TAREFAS PROPOSTAS =
1) Responda com base na notícia:
(a) Qual era a idade da soldado Gisele Alves Santana?
(b) Em qual presídio Neto está detido?
(c) Qual foi o salário bruto do oficial em fevereiro?
2) Reescreva a notícia começando em "Paralelamente, Neto responde" e terminando em "para a reserva.", trocando "Conselho de Justificação" por "Conselho de Disciplina".
3) Segundo a notícia, o que Neto perderá caso seja expulso da corporação? Liste todos os itens.

TRECHO =
# # # #
Preso por suspeita de feminicídio, tenente-coronel da PM vai para a reserva e segue com salário
O tenente-coronel Geraldo Leite Rosa Neto, de 53 anos, preso sob suspeita de feminicídio e fraude processual, foi transferido para a reserva da Polícia Militar de São Paulo. A decisão foi publicada no Diário Oficial desta quinta-feira, 2, após solicitação do próprio oficial.
Ele é acusado de matar a esposa, a soldado Gisele Alves Santana, de 32 anos, e tentar simular um suicídio para encobrir o crime. Neto está detido há duas semanas no Presídio Militar Romão Gomes, na zona norte da capital paulista.
Mesmo fora da ativa, o oficial continuará recebendo salário e gratificações proporcionais. Em fevereiro, ele recebeu R$ 28,9 mil brutos, com cerca de R$ 15 mil líquidos, de acordo com dados do Portal da Transparência do governo estadual.
Paralelamente, Neto responde a um Conselho de Justificação, processo que pode levar à expulsão da corporação. Caso isso ocorra, ele perderá o posto, a patente e os vencimentos, além de poder ser transferido para um presídio comum.
Em nota, a Secretaria da Segurança Pública informou que o inquérito conduzido pela Corregedoria da PM está em fase final e será encaminhado ao Judiciário. A pasta também destacou que o processo disciplinar continua válido mesmo após a ida do oficial para a reserva.
# # # #
Registros de dados salvos:
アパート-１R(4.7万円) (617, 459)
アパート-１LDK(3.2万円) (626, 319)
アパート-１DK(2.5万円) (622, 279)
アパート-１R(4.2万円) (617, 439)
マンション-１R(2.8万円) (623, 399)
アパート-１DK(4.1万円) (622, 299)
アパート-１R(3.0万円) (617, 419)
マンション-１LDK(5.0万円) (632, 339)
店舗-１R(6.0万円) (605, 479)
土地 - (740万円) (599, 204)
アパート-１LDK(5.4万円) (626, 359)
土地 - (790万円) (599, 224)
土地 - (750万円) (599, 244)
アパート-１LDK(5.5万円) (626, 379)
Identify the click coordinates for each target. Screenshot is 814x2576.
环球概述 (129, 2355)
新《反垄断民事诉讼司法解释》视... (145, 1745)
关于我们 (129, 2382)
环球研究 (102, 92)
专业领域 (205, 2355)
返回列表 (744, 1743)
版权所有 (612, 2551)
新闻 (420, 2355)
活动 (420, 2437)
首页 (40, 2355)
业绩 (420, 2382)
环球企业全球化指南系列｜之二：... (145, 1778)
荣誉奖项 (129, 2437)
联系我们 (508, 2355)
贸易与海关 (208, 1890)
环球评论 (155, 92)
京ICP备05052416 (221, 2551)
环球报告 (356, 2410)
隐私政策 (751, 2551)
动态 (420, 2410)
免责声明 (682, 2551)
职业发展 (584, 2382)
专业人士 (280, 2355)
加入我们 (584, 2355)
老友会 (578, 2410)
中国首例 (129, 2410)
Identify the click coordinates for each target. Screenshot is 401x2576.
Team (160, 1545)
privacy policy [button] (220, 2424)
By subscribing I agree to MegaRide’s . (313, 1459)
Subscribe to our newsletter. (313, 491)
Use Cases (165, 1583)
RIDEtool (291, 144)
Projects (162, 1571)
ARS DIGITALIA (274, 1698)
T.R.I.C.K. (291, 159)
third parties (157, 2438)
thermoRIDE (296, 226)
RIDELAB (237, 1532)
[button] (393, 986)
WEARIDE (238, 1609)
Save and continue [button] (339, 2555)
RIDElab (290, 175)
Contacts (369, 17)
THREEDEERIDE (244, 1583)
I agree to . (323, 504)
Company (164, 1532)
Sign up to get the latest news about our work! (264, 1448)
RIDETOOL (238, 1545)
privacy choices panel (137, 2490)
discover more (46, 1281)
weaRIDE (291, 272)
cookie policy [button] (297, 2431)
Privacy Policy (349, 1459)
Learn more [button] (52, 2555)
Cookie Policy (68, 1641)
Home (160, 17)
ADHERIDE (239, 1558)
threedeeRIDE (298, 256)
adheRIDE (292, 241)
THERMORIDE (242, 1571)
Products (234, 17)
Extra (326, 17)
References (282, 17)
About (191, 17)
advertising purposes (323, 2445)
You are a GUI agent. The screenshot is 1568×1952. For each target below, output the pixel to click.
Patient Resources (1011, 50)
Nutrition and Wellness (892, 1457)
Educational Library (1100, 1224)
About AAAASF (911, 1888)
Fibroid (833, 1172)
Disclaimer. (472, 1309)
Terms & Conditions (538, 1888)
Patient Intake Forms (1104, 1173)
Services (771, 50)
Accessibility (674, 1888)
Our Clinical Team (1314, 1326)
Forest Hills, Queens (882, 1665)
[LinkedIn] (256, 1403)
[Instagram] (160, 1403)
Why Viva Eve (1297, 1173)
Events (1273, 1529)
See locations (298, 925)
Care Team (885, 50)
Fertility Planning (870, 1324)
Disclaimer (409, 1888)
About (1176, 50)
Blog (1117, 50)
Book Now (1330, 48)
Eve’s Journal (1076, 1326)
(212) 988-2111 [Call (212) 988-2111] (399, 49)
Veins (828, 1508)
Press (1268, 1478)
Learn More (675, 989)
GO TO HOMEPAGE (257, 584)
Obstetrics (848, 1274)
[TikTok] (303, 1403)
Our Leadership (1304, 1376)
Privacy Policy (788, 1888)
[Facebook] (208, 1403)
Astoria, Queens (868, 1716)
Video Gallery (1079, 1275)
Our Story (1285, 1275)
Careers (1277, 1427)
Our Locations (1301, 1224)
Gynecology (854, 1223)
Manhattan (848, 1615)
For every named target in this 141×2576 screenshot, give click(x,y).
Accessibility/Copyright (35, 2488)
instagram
# # # #
RESPOSTAS ESPERADAS =
1)
(a) 32 anos.
(b) No Presídio Militar Romão Gomes.
(c) R$ 28,9 mil.

2)
Paralelamente, Neto responde a um Conselho de Disciplina, processo que pode levar à expulsão da corporação. Caso isso ocorra, ele perderá o posto, a patente e os vencimentos, além de poder ser transferido para um presídio comum.
Em nota, a Secretaria da Segurança Pública informou que o inquérito conduzido pela Corregedoria da PM está em fase final e será encaminhado ao Judiciário. A pasta também destacou que o processo disciplinar continua válido mesmo após a ida do oficial para a reserva.

3) O posto, a patente e os vencimentos.